Nel periodo di quarantena ha tenuto, in parte, solo la maricoltura e in particolare la produzione di spigole e orate, molto gradite dal consumatore italiano.
Piena crisi per il pesce d’acqua dolce: trota, anguilla, persico, pesci gatto e ciprinidi. Per il caviale, di cui l’Italia è il primo produttore europeo e il terzo mondiale, si ipotizza la riduzione di un terzo della produzione. Le specie ittiche d’acqua dolce – ricorda l’Associazione Piscicoltori Italiani di Confagricoltura – sono circa due terzi di tutta la piscicoltura e l’export delle trote, fiore all’occhiello dell’acquacoltura italiana, prima dell’emergenza, raggiungeva il 30%.

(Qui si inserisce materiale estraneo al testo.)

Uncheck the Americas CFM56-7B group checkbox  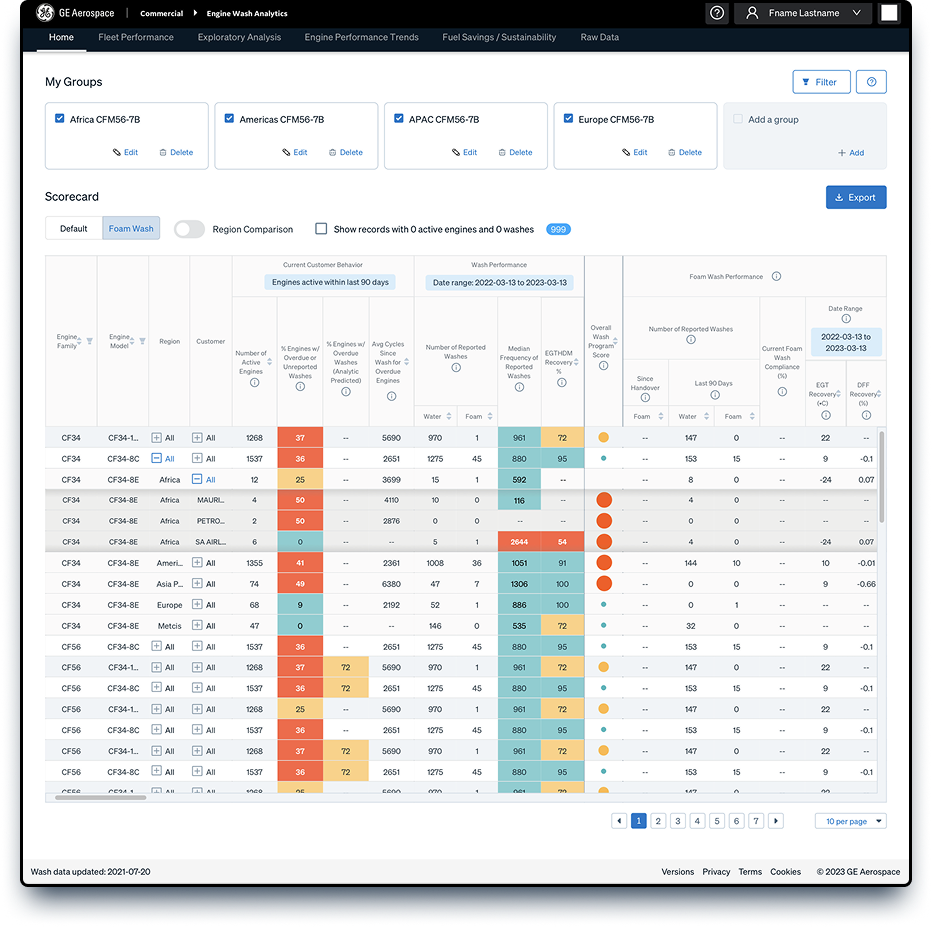[x=229, y=118]
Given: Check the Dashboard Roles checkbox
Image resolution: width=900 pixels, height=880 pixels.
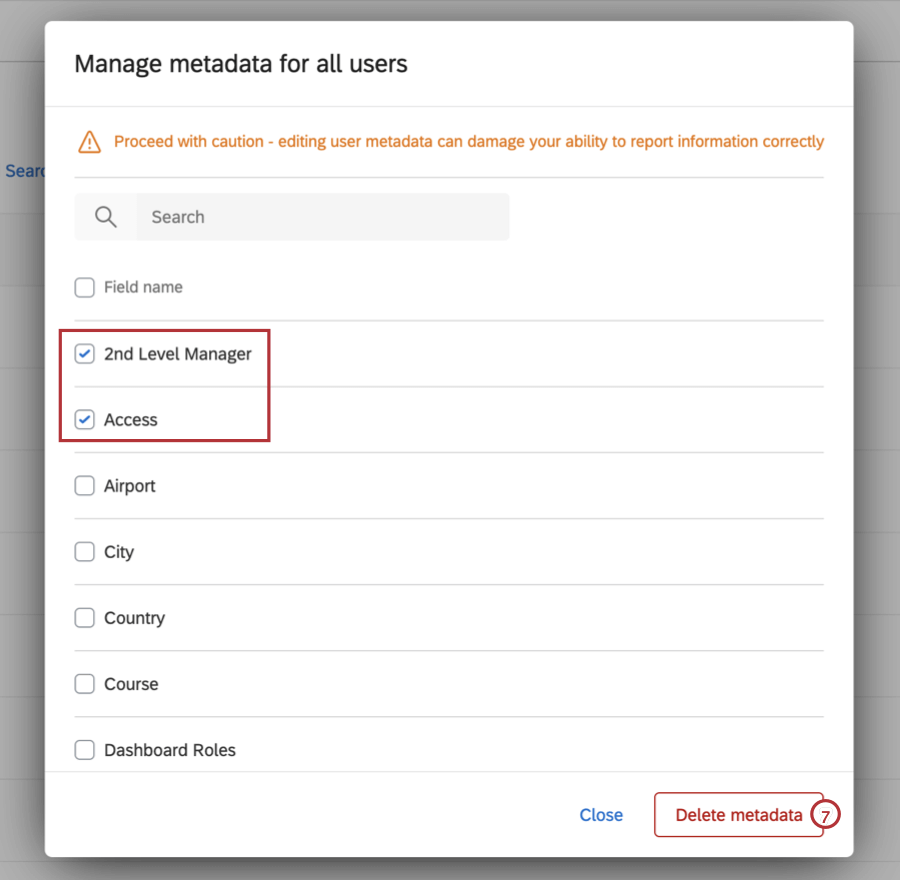Looking at the screenshot, I should (84, 749).
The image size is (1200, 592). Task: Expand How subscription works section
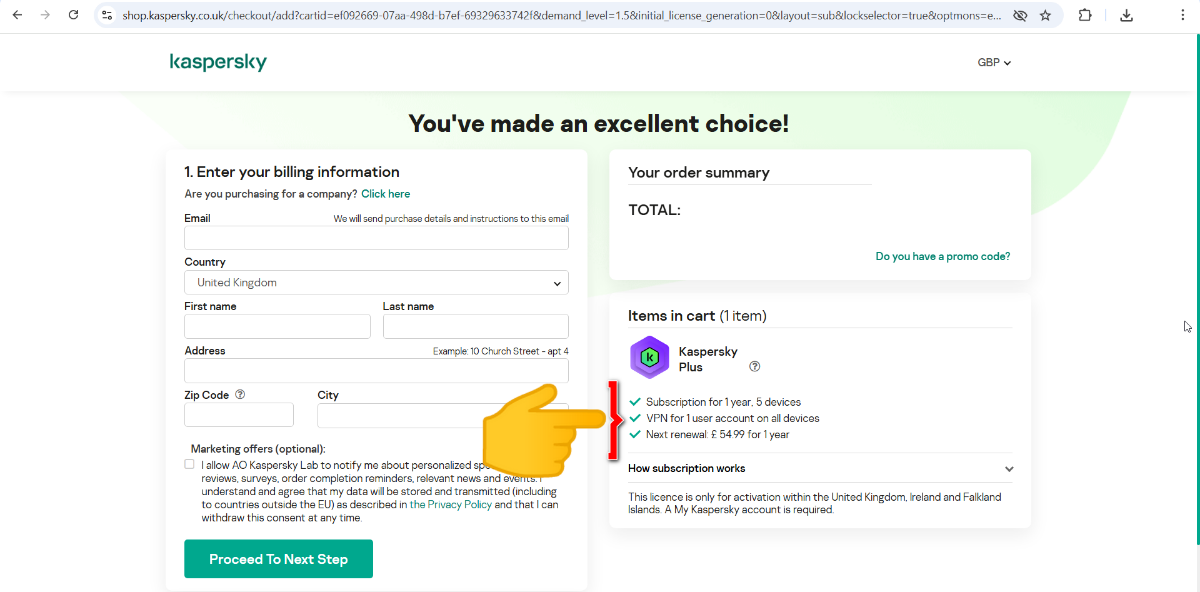[820, 468]
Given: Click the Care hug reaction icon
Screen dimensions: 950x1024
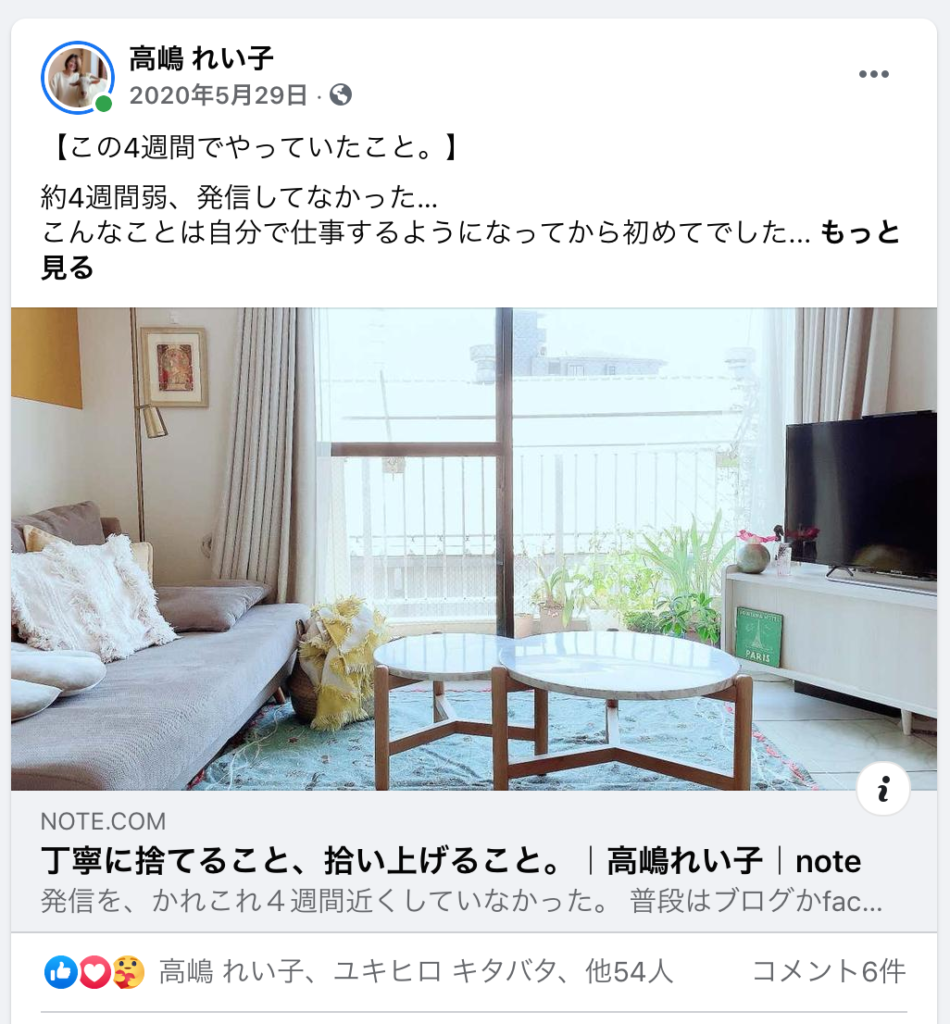Looking at the screenshot, I should 129,972.
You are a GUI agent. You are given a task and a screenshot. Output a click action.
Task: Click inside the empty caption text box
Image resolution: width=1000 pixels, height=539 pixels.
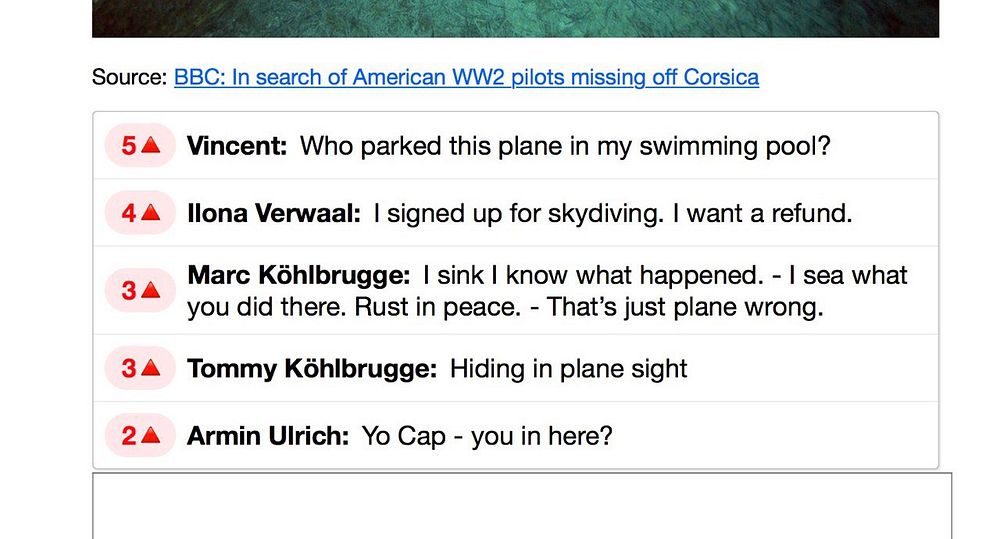521,506
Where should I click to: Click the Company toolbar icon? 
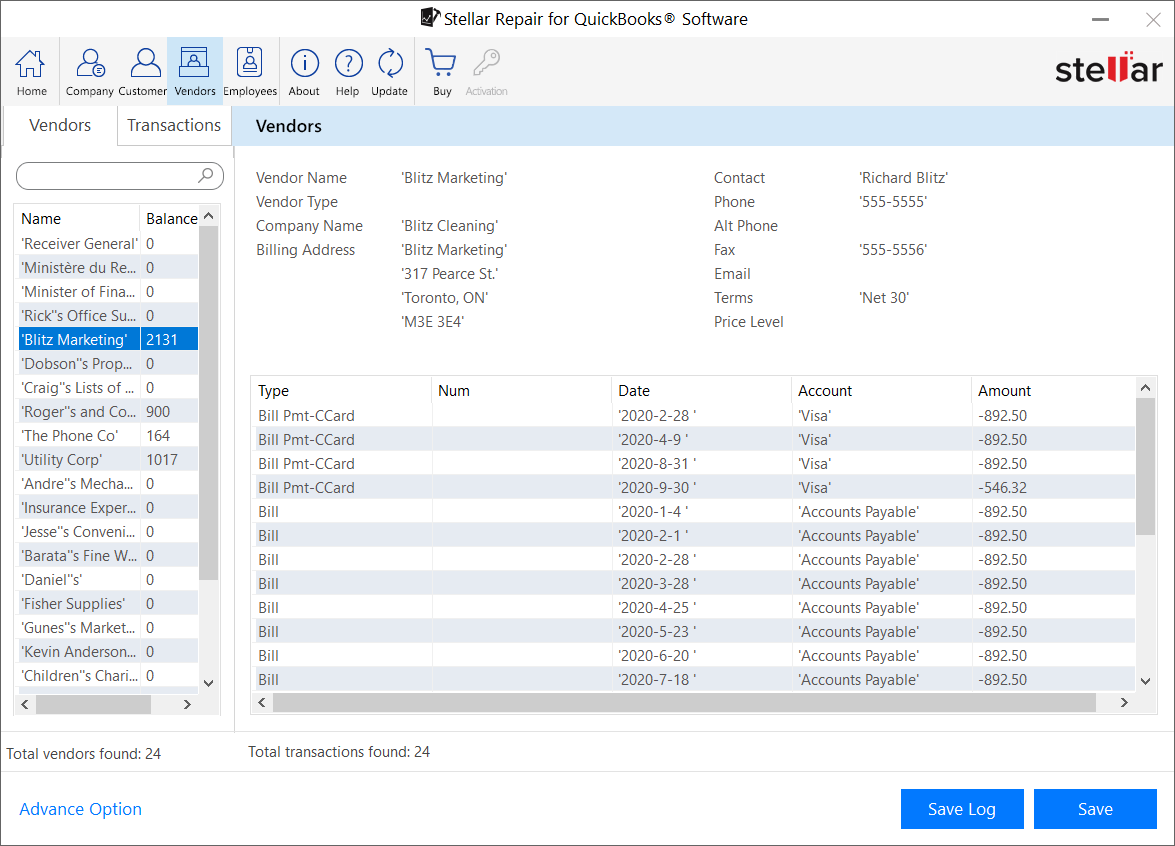point(90,72)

“Ci siamo subito attivati perché Stato e Regioni avviassero specifiche azioni a supporto del settore. Gli allevamenti ittici non hanno potuto interrompere la propria attività e hanno continuato ad alimentare e mantenere il pesce in un adeguato stato di benessere e salute, con costi gestionali e insufficienti ritorni economici. Per il pesce “Made in Italy” – ha concluso Salvador – deve essere avviata una campagna promozionale capillare presso la GDO il canale Ho.Re.Ca. Chiediamo la massima tracciabilità e trasparenza a garanzia dell’origine alla ristorazione che, in piena attività, assorbe più del 25% del nostro prodotto”.